▶ _WORK REQUEST_:
Keeping every word the same, return the listing from its first line until the line holding "You are a computer-use agent. The image size is (900, 442)." has been returned as well.

▶ _TASK MATERIAL_:
--- --- ---
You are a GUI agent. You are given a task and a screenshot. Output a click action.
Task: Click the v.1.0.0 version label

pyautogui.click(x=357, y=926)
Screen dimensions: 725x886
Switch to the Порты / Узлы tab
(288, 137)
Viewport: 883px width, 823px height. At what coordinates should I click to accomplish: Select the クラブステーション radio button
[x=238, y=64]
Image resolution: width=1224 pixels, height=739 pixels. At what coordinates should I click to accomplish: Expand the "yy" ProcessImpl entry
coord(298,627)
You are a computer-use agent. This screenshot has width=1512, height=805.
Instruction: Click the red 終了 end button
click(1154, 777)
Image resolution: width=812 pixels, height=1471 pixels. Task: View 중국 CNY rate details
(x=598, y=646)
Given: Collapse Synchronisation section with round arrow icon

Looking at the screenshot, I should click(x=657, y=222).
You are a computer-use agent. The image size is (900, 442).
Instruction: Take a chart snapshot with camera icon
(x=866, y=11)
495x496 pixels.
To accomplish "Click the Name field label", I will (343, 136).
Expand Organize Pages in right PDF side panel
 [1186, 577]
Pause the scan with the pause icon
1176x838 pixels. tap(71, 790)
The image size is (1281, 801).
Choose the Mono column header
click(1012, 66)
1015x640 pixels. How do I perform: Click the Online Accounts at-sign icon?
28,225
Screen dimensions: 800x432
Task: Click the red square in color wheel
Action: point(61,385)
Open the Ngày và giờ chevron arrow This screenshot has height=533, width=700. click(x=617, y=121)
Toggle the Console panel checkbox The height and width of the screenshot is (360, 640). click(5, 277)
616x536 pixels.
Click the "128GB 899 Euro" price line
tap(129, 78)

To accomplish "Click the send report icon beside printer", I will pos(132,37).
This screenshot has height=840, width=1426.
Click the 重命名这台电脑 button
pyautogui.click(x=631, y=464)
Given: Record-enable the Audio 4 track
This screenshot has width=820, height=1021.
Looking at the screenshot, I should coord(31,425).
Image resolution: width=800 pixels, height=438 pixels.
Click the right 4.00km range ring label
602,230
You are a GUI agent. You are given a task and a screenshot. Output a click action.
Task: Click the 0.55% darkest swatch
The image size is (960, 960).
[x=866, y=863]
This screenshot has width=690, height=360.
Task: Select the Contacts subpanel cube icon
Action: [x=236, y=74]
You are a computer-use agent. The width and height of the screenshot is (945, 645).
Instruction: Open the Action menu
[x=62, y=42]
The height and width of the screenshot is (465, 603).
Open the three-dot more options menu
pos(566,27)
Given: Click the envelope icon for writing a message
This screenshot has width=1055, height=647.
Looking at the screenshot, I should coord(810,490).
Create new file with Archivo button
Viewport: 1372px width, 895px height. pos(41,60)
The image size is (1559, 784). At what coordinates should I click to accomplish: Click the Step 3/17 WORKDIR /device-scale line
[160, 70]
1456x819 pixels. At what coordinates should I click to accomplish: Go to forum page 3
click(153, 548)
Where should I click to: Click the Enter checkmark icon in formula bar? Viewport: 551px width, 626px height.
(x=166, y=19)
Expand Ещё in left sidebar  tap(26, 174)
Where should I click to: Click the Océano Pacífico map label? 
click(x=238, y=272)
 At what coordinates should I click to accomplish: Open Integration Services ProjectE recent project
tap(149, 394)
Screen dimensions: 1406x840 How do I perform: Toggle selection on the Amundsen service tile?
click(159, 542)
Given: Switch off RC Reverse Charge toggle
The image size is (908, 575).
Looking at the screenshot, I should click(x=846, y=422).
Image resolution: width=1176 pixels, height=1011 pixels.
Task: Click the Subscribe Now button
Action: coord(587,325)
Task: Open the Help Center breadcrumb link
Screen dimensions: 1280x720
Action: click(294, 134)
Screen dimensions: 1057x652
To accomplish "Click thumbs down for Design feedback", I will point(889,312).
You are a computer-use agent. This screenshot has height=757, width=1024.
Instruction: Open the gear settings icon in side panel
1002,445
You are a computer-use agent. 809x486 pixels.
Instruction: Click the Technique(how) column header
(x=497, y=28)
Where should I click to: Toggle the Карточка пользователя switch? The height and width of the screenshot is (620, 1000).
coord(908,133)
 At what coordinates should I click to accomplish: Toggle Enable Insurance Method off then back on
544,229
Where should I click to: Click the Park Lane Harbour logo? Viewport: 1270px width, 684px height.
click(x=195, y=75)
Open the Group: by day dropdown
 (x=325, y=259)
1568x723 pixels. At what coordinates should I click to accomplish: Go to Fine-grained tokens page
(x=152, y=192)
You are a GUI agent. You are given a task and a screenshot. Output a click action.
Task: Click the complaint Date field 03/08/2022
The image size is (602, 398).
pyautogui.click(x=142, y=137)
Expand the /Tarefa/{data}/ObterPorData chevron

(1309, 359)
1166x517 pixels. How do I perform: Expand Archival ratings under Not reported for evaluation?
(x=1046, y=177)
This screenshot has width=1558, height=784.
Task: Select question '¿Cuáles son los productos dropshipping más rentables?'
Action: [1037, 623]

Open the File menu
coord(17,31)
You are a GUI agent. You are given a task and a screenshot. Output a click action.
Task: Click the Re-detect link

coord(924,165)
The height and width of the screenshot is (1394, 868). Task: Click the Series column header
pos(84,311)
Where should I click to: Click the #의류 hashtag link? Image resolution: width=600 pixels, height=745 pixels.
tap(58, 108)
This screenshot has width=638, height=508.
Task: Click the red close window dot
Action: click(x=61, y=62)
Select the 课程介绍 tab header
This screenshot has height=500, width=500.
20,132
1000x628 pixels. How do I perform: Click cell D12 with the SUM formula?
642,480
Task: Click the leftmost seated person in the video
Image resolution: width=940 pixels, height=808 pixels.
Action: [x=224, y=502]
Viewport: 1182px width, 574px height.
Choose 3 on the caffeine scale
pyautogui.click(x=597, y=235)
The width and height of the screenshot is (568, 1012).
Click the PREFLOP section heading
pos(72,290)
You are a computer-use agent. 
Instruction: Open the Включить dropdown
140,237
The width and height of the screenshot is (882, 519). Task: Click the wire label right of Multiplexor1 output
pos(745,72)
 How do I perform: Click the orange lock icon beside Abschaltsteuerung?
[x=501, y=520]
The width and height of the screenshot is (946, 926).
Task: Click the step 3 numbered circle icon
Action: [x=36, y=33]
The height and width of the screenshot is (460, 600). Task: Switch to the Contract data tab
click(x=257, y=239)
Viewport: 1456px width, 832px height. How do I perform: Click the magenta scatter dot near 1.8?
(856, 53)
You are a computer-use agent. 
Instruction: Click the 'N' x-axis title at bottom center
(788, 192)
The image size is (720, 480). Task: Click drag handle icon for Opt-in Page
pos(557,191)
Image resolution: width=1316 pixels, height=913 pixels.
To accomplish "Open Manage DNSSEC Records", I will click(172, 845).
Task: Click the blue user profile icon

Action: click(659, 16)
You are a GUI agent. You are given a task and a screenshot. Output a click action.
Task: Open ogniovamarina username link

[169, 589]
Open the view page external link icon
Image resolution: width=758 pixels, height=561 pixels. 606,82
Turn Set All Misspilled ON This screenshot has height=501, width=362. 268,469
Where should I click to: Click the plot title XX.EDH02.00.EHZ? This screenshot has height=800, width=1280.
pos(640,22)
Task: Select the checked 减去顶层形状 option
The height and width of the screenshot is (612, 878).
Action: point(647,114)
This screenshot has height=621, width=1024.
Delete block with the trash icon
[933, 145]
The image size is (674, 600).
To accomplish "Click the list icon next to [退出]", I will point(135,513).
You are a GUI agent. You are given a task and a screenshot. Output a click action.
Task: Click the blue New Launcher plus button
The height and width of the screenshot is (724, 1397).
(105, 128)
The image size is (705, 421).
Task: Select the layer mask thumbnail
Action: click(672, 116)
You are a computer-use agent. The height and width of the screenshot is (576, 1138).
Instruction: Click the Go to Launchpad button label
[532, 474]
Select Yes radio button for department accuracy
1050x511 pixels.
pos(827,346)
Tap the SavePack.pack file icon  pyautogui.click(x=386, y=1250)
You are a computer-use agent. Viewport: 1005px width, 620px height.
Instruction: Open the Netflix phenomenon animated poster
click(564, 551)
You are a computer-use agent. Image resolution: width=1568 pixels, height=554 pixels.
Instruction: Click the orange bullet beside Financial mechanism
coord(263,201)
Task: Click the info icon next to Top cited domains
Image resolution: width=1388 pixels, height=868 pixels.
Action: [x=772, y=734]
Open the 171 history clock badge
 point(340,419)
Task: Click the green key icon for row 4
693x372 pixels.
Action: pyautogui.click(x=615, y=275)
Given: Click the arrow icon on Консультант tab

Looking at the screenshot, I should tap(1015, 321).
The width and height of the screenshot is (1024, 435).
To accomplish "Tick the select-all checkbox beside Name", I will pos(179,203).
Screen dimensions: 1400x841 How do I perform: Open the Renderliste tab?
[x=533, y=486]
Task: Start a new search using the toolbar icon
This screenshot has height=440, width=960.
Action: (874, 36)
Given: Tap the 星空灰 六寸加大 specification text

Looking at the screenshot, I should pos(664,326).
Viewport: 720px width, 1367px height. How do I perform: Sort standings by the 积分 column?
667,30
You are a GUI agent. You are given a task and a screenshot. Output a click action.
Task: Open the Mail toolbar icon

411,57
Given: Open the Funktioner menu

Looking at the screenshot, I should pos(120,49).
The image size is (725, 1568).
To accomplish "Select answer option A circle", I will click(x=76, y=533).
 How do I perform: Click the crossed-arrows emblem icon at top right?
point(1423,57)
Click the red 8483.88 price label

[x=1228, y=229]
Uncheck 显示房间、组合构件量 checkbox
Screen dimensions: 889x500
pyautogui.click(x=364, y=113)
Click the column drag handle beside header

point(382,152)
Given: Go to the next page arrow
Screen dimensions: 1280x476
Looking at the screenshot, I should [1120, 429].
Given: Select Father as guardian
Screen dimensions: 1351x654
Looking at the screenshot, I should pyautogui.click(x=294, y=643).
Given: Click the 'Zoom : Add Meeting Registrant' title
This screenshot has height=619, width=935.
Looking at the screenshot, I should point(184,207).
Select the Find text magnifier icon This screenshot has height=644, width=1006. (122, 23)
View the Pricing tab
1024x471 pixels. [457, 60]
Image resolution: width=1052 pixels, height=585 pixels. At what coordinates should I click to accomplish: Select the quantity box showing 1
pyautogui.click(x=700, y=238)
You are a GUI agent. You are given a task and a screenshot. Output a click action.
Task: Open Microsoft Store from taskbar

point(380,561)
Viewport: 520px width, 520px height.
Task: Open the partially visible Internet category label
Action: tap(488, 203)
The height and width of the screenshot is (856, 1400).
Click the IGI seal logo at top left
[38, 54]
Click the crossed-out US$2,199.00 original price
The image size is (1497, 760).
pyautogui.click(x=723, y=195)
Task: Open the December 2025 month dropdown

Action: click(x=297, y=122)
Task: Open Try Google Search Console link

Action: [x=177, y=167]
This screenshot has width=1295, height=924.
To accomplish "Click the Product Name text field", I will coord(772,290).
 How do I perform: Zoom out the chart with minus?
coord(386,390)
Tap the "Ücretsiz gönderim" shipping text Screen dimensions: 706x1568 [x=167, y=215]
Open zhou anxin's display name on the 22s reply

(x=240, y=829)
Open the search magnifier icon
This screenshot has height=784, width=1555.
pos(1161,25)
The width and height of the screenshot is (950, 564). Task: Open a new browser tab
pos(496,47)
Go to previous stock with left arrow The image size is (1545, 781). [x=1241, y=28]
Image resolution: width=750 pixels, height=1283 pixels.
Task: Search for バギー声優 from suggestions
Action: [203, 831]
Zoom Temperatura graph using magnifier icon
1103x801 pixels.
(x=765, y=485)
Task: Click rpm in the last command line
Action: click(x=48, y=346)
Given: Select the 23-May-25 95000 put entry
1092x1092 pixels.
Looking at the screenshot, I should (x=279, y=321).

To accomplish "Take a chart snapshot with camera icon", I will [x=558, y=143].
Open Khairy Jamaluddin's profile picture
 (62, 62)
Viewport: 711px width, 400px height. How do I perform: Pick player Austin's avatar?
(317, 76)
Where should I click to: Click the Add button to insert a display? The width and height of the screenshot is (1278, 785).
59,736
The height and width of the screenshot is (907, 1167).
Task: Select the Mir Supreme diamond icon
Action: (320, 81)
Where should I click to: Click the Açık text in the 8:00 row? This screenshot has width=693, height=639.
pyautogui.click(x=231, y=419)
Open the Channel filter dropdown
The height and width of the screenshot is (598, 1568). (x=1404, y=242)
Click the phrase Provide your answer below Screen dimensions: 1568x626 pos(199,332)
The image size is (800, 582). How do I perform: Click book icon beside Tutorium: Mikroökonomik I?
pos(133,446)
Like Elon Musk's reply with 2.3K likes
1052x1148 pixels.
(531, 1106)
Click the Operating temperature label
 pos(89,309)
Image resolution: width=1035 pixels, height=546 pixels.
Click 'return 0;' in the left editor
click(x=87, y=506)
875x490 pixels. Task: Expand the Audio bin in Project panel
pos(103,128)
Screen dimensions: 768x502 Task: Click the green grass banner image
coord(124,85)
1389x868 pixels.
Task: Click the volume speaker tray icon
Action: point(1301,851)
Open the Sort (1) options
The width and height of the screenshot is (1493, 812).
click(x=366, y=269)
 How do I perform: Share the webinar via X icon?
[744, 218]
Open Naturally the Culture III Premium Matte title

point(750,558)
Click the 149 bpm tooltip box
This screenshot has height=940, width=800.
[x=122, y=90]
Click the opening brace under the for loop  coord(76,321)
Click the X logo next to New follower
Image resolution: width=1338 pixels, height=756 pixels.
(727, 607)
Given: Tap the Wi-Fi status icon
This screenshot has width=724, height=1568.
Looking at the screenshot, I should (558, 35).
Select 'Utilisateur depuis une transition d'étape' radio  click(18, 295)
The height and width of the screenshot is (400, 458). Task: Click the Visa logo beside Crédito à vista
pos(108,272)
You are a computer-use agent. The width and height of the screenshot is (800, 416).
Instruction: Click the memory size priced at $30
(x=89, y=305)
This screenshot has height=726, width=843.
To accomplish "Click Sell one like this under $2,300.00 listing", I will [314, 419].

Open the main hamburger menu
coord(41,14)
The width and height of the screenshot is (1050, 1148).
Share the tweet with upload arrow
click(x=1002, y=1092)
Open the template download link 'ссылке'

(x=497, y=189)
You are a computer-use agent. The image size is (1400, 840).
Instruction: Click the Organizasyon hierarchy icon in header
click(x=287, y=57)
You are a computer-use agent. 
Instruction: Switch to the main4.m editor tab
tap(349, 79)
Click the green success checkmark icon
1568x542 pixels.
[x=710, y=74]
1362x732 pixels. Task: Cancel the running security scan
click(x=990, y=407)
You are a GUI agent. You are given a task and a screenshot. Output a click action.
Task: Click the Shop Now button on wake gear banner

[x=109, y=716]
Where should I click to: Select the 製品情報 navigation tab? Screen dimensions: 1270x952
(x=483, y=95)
--- --- ---
▶ _RESPONSE_:
You are a GUI agent. You are given a task and a screenshot. Output a click action.
Task: Click the v.1.0.0 version label

pyautogui.click(x=357, y=926)
Screen dimensions: 725x886
Switch to the Порты / Узлы tab
(288, 137)
Viewport: 883px width, 823px height. At what coordinates should I click to accomplish: Select the クラブステーション radio button
[x=238, y=64]
Image resolution: width=1224 pixels, height=739 pixels. At what coordinates should I click to accomplish: Expand the "yy" ProcessImpl entry
coord(298,627)
You are a computer-use agent. This screenshot has width=1512, height=805.
Instruction: Click the red 終了 end button
click(1154, 777)
Image resolution: width=812 pixels, height=1471 pixels. Task: View 중국 CNY rate details
(x=598, y=646)
Given: Collapse Synchronisation section with round arrow icon

Looking at the screenshot, I should click(x=657, y=222).
You are a computer-use agent. The image size is (900, 442).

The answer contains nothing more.